━━━━━ SELECTED EXCERPT
Years later, I can still recall my first trip to Narnia, my first flight to Neverland, and my first meeting with Mrs Whatsit, Mrs Who, and Mrs Which, the enigmatic witchlike trio in Madeleine L’Engle’s A Wrinkle in Time. Science fiction and fantasy transported me to far-off lands and introduced me to otherworldly beings while imparting real-world lessons. C.S. Lewis’ The Lion, the Witch and the Wardrobe taught me that no one—not even the traitorous Edmund—is beyond redemption, while Lois Lowry’s The Giver, the story of a seemingly idyllic society revealed to be a rigidly governed dystopia, gave me the courage to question authority.

That’s the beauty of speculative fiction: Its immersive worldbuilding keeps young people enthralled even as they absorb important life lessons. This year’s crop of science fiction and fantasy will not only delight middle graders; it will also leave them braver, more thoughtful, and more deeply empathetic.
━━━━━━━━━━
━━━━━ SUPPLIED INFORMATION
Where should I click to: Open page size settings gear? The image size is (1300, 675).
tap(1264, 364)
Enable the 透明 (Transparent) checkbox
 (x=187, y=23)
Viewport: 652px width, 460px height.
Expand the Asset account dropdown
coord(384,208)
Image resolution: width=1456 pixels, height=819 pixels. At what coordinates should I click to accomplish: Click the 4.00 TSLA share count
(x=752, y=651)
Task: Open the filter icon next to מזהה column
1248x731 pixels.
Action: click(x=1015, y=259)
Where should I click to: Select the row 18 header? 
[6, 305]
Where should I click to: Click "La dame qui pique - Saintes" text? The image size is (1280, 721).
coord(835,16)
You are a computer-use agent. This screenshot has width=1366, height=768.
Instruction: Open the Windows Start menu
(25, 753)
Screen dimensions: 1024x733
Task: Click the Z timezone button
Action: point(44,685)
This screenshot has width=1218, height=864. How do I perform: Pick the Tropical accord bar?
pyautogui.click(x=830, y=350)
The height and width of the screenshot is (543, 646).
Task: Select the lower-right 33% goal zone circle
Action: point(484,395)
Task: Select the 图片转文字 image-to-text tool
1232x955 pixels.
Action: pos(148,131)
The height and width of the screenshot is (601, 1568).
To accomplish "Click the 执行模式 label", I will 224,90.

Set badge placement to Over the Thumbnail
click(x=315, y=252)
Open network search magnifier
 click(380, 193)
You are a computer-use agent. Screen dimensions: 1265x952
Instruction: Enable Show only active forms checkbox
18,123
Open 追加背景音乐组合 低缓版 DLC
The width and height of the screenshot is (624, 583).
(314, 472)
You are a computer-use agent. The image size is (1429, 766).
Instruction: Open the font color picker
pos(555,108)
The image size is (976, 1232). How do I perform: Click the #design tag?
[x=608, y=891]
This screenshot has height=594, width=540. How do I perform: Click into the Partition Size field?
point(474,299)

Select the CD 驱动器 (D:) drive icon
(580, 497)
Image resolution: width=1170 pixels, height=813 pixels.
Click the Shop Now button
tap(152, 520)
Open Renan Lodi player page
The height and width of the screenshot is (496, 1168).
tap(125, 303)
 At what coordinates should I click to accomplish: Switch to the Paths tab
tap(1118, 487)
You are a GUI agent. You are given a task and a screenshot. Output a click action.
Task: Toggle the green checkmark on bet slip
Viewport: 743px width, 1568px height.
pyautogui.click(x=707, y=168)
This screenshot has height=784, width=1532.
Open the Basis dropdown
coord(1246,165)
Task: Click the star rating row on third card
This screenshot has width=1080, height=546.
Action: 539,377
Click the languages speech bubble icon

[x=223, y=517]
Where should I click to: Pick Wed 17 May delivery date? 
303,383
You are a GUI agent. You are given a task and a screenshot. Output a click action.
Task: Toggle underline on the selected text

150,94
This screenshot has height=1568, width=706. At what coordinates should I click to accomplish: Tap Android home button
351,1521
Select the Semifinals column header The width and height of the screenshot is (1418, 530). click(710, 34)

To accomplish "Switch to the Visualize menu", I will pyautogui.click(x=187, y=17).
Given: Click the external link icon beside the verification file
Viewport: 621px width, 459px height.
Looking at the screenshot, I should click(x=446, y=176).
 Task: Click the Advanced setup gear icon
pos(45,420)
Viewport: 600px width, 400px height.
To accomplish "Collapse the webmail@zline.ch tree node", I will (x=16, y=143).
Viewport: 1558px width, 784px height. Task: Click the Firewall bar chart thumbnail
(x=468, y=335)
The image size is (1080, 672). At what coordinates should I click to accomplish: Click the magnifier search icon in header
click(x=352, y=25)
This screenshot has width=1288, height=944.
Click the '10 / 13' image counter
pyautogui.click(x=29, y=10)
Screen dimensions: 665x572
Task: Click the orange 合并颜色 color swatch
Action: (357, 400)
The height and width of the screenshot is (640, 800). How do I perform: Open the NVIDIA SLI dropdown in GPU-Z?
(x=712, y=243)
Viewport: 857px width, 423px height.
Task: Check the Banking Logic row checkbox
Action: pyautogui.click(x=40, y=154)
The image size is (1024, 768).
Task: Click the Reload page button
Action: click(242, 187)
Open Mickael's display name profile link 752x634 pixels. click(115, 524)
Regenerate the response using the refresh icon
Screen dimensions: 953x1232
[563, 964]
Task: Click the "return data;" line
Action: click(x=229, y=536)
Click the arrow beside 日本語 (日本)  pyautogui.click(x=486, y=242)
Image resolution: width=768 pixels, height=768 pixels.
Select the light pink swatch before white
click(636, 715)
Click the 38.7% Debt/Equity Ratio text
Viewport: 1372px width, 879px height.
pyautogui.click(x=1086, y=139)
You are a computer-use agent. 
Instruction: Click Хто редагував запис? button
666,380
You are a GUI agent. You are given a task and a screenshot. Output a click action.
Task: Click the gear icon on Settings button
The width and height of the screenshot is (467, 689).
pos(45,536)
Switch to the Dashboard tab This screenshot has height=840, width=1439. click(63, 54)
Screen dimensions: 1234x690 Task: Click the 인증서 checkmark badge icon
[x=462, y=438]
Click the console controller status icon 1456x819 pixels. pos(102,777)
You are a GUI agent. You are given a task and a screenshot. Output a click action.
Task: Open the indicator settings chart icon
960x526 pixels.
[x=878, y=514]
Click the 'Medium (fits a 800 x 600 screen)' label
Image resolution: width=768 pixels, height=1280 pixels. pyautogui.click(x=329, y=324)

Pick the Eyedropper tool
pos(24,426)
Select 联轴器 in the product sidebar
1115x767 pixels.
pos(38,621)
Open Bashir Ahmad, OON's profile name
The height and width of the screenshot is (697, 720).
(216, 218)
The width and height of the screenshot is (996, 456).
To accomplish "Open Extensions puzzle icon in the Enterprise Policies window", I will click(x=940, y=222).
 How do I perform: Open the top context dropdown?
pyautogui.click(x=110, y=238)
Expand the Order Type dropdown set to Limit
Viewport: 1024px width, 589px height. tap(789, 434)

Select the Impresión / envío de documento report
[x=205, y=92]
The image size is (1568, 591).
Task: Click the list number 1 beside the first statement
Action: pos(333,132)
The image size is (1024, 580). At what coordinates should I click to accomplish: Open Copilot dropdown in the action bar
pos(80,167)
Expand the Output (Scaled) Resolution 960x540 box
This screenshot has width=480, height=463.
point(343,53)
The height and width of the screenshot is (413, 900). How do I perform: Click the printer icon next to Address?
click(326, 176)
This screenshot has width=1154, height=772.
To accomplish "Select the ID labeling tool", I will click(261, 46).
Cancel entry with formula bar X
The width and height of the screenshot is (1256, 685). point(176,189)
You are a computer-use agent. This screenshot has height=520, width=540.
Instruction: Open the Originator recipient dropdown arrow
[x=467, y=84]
━━━━━━━━━━
→ REQUIRED TASKS
a. List every author the passage on science fiction and fantasy names.
b. According to the passage on science fiction and fantasy, what did The Giver give its reader?
The records above come from a separate, unrelated source.

→ RESULTS FOR THE EXERCISE
a. Madeleine L’Engle, C.S. Lewis, Lois Lowry

b. The courage to question authority.